PROJET DE LOI C-27 : UN PREMIER ENCADREMENT DE L’INTELLIGENCE ARTIFICIELLE AU CANADA

Projet de loi C-27 : un premier encadrement de l’intelligence artificielle au Canada
Vincent Bergeron, Vanessa Deschênes & Tara D’aigle-Curley
ROBIC, S.E.N.C.R.L
Avocats, agents de brevets et de marques de commerce
Le 16 juin 2022, le Gouvernement fédéral a déposé le projet de loi C-27[1], lequel vient édicter la Loi sur la protection de la vie privée des consommateurs[2] (« LPVPC »), la Loi sur le Tribunal de la protection des renseignements personnels et des données[3] et la Loi sur l’intelligence artificielle et les données (la « Loi sur l’IA »)[4]. Ce texte n’aborde que la Loi sur l’IA, puisque nous avons traité des deux premières lois dans une publication précédente.
Section 1 – Objectifs de la loi, applicabilité et définitions
Objectif
L’utilisation de l’intelligence artificielle (« IA ») s’est rapidement étendue au cours des dernières années à tous les secteurs d’affaires, ce qui pousse les gouvernements de partout dans le monde à vouloir encadrer son développement, son utilisation et sa commercialisation, surtout concernant les aspects de protection de la vie privée des consommateurs et de l’absence de biais à l’encontre des personnes sujettes à des décisions automatisées.
Bien que la Loi 25 au Québec[5] impose certaines balises qui peuvent s’appliquer à l’IA comme l’évaluation des facteurs relatifs à la vie privée et l’explicabilité de la prise de décision automatisée, aucune loi spécifique à l’IA n’avait auparavant été envisagée au Canada, que ce soit au niveau fédéral ou provincial. La Loi sur l’IA constitue donc une première tentative en la matière.
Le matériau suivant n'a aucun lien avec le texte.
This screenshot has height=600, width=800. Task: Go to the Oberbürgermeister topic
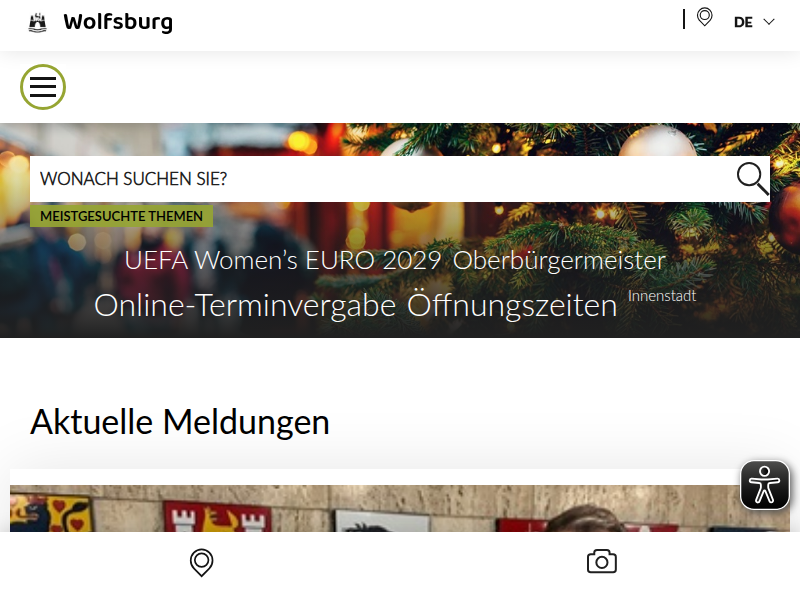coord(559,260)
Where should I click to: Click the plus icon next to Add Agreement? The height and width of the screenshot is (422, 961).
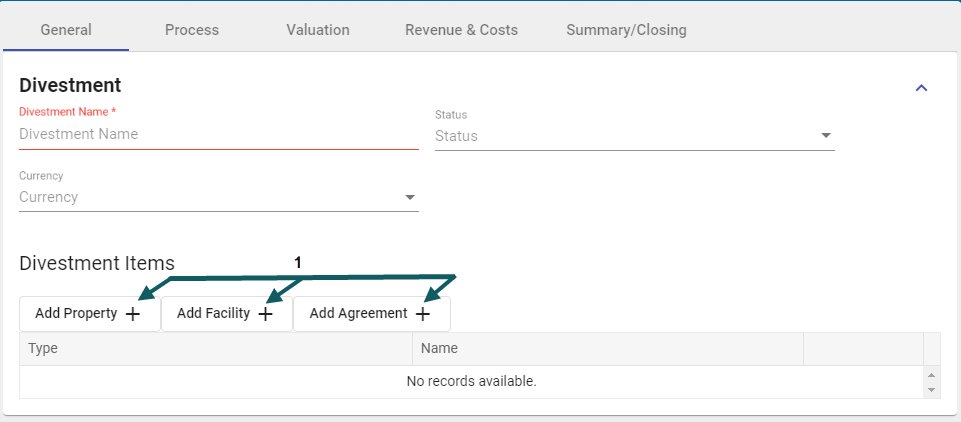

Par la Loi sur l’IA, le Parlement invoque la nécessité d’encadrer la conception, l’élaboration et le déploiement des systèmes d’IA, en cohérence avec les normes nationales et internationales, pour protéger les individus des préjudices potentiels[6], en s’appuyant sur sa compétence en matière d’échanges commerciaux[7]. Contrairement à la LPVPC, la Loi sur l’IA ne crée pas de nouveaux droits pour les individus, mais vise plutôt à prévenir les préjudices, en amont.
Applicabilité
La Loi sur l’IA s’applique à toutes les « activités réglementées » des entreprises du secteur privé, soit (i) le traitement, ou le fait de rendre disponibles des données pour la conception, le développement ou l’utilisation d’un système d’IA et/ou (ii) la conception, le développement ou le fait de rendre disponible un système d’IA ou la gestion de son exploitation; le tout dans la mesure où ces activités sont exercées dans le cadre d’échanges internationaux ou provinciaux[8].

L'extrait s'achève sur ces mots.